The first African language machine translation engine
On October 21, 2015, Microsoft announced that Translators without Borders had collaborated to provide Microsoft Bing with its first African language machine translation engine: the Swahili MT engine.
As the founder of Translators without Borders, this project is a big step closer to realizing one of my dreams: equal access to information for everyone in the world, no matter what language they speak.
This event marked the first time ever that Microsoft Bing was able to offer automatic translation in any of the many African languages. Swahili, also known as Kiswahili, was a good choice. Known as the lingua franca of East Africa, the language is spoken by up to 150 million people across 9 countries including Tanzania, Kenya, Uganda, Rwanda, Burundi, Mozambique and the Democratic Republic of the Congo.
The Microsoft Bing engine was created in collaboration with the Translators without Borders team based in Nairobi, under the supervision of Paul Warambo, above. Translators without Borders is a non-profit whose mission is to increase access to knowledge through humanitarian translations.
The Swahili MT engine marks the first time that an African language has been included as one of Microsoft’s machine translation languages, available through Bing and the company’s automatic translation service, Microsoft Translator.

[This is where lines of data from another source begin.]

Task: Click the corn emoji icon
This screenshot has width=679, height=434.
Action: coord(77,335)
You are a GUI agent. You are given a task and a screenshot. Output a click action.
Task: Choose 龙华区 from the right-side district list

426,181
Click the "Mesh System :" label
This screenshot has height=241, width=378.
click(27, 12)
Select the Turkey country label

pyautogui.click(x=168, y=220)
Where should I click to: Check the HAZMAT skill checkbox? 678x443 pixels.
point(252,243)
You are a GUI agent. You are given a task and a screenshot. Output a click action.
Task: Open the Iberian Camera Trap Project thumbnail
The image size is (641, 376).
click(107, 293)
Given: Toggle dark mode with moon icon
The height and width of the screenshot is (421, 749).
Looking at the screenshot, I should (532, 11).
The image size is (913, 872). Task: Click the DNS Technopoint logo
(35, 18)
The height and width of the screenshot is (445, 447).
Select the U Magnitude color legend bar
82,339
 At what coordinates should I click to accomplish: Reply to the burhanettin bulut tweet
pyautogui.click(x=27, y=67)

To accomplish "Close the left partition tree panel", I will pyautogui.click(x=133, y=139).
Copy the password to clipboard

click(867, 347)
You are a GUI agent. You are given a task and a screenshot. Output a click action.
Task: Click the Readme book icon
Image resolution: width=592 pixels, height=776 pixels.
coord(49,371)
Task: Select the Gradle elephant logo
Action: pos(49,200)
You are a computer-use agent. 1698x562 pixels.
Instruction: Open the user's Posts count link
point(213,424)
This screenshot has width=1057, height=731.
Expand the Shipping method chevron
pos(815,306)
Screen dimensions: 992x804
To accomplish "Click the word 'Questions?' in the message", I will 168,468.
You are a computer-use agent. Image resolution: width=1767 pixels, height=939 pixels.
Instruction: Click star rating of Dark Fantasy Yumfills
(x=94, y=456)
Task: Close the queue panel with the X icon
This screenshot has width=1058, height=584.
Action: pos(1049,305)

“I am so proud to be part of this work. The Swahili machine translation engine will empower people throughout East Africa with access to information in their language. We take this for granted, but helping people learn more about health, business, farming techniques, science and technology is a game changer. In my visits to East Africa I have been amazed to see the extent to which people have leapfrogged technologies once again, using their mobile phones to access the internet. With 65% of the population, and more, already using cellphones, we have a real chance to use translation to break down knowledge barriers.” Lori Thicke
The new Swahili MT engine will be accessible via PCs or mobile devices including Windows, Windows Phone, Android and Android Wear, and iPhone and Apple Watch. It will be integrated into many Microsoft and partner products including Bing, Microsoft Office (Word, Word Online, PowerPoint, Excel, Outlook, Publisher, OneNote, and Visio), SharePoint, Cortana, Yammer and Skype.